SAN JOSE, California, May 5, 2026, 11:05 PDT
Western Digital jumped roughly 6% to $469.44 late Tuesday morning. Shares opened at $455.61 and peaked at $479.94, putting the hard-drive maker within striking distance of $500 and shrugging off selling that hit after last week’s stronger-than-expected results.
What’s changed: investors aren’t lumping Western Digital in with old-school PC storage names anymore. They’re tagging hard disk drives—HDDs, the magnetic storage workhorses known for high capacity and low cost—as critical infrastructure for AI-fueled data centers. That’s where cloud players have to stash the mountains of data spun out by AI models.
Western Digital posted a 45% jump in fiscal third-quarter revenue to $3.34 billion, surpassing consensus. Adjusted earnings came in at $2.72 a share. Wall Street had been looking for $3.25 billion and $2.39 a share, respectively. For the fourth quarter, Western Digital projected revenue of $3.65 billion, give or take $100 million—well ahead of the $3.46 billion analysts had penciled in, according to Reuters.
Chief Executive Irving Tan pointed out that gross margin “exceeded 50%,” calling the demand story “clear.” Operating cash flow landed at $1.12 billion, while free cash flow—after capital expenses—came in at $978 million. The board bumped up the quarterly dividend 20%, now set at 15 cents per share. Western Digital Corporation
CFO Kris Sennesael said the business “continues to strengthen” and noted “visibility extending.” WD’s fourth-quarter guidance calls for revenue around $3.65 billion at the midpoint, a non-GAAP gross margin of 51.5%, and adjusted earnings pegged at $3.25 a share. Western Digital Corporation
The initial numbers left investors unimpressed. Shares of storage companies dropped post-earnings—plenty had hoped for stronger signals after the sector’s surge. Michael Ashley Schulman, a partner at Cerity Partners, said Western Digital and Sandisk just didn’t deliver the “wow factor” needed to sustain their rally. Reuters
Analysts continued to lift their targets. Rosenblatt’s Kevin Cassidy bumped his Western Digital price target up to $500 from the previous $340, sticking with a Buy rating. Cassidy noted Western Digital had turned in “another strong beat-and-raise” quarter, with gross margins topping 50%. TipRanks
Cloud dominates Western Digital’s business at this point, pulling in 89% of revenue, according to StorageNewsletter. Client and consumer segments trailed far behind at just 5% and 6%. StorageNewsletter also noted that Western Digital, along with Seagate and Toshiba, has been riding the wave of higher prices in mass storage.
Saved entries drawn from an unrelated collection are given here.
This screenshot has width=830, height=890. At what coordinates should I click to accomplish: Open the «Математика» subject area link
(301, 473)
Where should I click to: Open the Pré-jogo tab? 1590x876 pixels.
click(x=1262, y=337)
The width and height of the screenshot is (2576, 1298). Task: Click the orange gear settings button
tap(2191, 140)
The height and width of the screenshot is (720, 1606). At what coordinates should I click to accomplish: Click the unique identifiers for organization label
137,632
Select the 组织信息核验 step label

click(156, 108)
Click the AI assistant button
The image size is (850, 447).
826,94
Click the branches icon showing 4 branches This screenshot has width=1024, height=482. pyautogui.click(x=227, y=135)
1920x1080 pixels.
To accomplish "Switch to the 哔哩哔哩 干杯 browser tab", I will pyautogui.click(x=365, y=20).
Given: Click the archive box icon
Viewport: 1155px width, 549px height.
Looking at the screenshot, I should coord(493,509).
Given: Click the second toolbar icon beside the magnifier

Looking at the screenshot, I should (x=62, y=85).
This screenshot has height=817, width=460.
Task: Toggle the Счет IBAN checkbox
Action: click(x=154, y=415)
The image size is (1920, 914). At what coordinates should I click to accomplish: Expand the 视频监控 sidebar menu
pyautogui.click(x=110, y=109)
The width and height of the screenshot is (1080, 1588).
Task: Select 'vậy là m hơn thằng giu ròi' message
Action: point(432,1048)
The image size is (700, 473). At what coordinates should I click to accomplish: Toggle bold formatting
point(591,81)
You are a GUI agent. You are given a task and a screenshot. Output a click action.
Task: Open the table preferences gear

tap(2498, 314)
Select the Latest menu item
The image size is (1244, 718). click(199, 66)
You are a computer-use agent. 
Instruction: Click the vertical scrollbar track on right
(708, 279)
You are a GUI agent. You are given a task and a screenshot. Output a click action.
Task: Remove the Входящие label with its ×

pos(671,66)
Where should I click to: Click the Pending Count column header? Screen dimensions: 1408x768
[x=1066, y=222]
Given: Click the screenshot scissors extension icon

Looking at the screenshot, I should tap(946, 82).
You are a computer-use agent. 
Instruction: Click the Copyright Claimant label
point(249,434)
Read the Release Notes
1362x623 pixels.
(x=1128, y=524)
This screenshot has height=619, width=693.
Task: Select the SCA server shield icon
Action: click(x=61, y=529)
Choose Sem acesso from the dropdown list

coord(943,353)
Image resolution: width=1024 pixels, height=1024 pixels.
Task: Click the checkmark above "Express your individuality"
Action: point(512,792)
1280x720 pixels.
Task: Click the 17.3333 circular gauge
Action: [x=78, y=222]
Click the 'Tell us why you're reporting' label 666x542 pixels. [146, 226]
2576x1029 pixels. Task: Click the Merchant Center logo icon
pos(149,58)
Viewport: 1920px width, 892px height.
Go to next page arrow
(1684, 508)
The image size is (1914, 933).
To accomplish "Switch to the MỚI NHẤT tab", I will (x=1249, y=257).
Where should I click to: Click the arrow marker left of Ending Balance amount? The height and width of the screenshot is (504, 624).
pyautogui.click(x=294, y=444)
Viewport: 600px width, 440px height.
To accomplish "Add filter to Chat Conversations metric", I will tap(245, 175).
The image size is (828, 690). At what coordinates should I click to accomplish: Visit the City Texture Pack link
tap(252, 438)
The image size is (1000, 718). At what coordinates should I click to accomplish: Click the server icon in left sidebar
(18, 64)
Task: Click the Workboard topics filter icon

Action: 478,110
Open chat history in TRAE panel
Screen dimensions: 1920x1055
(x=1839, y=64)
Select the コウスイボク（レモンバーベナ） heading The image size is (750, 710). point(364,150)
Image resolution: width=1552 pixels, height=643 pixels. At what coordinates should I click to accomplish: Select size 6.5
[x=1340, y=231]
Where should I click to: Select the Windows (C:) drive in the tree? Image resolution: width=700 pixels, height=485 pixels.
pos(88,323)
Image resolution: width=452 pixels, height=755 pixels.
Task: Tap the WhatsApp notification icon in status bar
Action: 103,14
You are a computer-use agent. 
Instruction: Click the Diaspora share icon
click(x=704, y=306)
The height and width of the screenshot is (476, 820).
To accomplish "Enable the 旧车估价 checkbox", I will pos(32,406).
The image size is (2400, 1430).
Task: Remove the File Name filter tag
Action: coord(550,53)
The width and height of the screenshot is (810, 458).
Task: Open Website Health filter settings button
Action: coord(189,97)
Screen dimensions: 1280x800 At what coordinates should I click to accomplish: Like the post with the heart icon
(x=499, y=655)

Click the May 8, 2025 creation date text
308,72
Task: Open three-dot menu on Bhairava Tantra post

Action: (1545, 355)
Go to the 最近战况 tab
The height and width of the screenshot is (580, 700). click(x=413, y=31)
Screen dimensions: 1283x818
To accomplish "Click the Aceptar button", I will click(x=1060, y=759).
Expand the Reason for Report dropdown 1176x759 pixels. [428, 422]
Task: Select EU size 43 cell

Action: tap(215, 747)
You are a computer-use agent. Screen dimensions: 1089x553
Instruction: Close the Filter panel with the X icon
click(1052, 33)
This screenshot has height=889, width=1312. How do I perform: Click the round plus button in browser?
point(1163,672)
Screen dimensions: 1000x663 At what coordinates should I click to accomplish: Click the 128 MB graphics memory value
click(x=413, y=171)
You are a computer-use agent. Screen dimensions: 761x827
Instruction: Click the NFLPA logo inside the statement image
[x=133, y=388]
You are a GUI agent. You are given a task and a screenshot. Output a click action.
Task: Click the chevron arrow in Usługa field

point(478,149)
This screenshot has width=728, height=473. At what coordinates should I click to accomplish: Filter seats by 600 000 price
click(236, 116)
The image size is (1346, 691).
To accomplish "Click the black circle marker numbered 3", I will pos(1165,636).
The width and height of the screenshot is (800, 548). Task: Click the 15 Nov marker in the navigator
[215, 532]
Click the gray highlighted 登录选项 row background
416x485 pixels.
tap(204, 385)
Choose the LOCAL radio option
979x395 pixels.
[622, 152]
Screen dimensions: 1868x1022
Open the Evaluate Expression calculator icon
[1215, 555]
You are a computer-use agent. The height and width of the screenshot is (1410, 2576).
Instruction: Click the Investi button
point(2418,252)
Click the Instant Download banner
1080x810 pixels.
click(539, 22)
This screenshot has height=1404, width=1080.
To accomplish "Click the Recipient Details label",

The peer setup sheds some light on what’s driving the bid. Seagate turned in fiscal Q3 revenue of $3.11 billion, with non-GAAP gross margin at 47.0% and adjusted EPS of $4.10. For the fourth quarter, the company is aiming for $3.45 billion in revenue and $5.00 a share in adjusted earnings. Sandisk—spun off from Western Digital in 2025—also put out a fourth-quarter revenue forecast beating expectations, thanks to persistent demand for AI data-center storage.
It’s the stock’s valuation that’s got investors uneasy, not whether demand holds up this quarter. 24/7 Wall St. has pegged Western Digital with a $512.93 target. Still, they’ve flagged a downside scenario at $370.77—risks include cloud customers pulling back, margin pressure, tariffs, or NAND flash memory edging out HDDs at the top tier.
Right now, Western Digital is getting treated by the market as if it’s riding the AI infrastructure wave—pricing power, supply constraints, all of it. That setup carries some upside, but it doesn’t leave much tolerance for an unremarkable quarter.